À une magnifique exception près. Danny Elfman a un talent singulier pour synthétiser en une mélodie l’identité d’un personnage, sa psychologie, sa trajectoire, même ses pouvoirs. D’ailleurs, seuls les «Main Titles» de Hulk, et ses itérations ultérieures, ont échappé sans surprise à l’ire des plus virulentes critiques.

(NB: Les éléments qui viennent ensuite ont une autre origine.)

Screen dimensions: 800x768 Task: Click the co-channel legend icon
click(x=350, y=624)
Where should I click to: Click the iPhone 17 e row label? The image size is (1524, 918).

Le thème principal est une simple gamme descendante entonnée par les bois en léger crescendo. Autrement dit, les notes sont de plus en plus graves et de plus en plus fortes, décrivant de façon presque enfantine quelque chose qui grandit. Et ce motif en cascade à la beauté éthérée subit de nombreuses variations, voyage au sein des cordes et des cuivres, se parant à chaque fois de nouvelles couleurs. Le génie rythmique de Elfman, sa sensibilité et sa science de l’orchestration parviennent à connecter en ces quelques notes répétées toutes les ambitions épiques et inabouties du film. Quand j’écoute cette musique, j’entends l’enfant traumatisé qui hurle à l’intérieur de Bruce Banner, j’entends son admiration et son affection complexe pour son père, où se mélange aussi la peur et la haine, j’entends la dimension cosmique et mythologique de sa transformation, j’entends sa force inarrêtable, j’entends son angoisse et sa lutte intérieure, j’entends quelque chose qui dépasse le commun de l’expérience humaine, j’entends l’étrangeté du soi, je l’entends même être grisé par la liberté que lui confère son immense pouvoir, j’entends le destin en marche, j’entends les rayons gamma qui bouleversent son ADN, j’entends les souvenirs qu’il a essayé en vain d’annihiler, j’entends cette porte qu’il observait, caché sous une table, derrière laquelle un horrible drame familial grondait, pulsait, inexorable, inévitable, j’entends toutes les nuances de vert.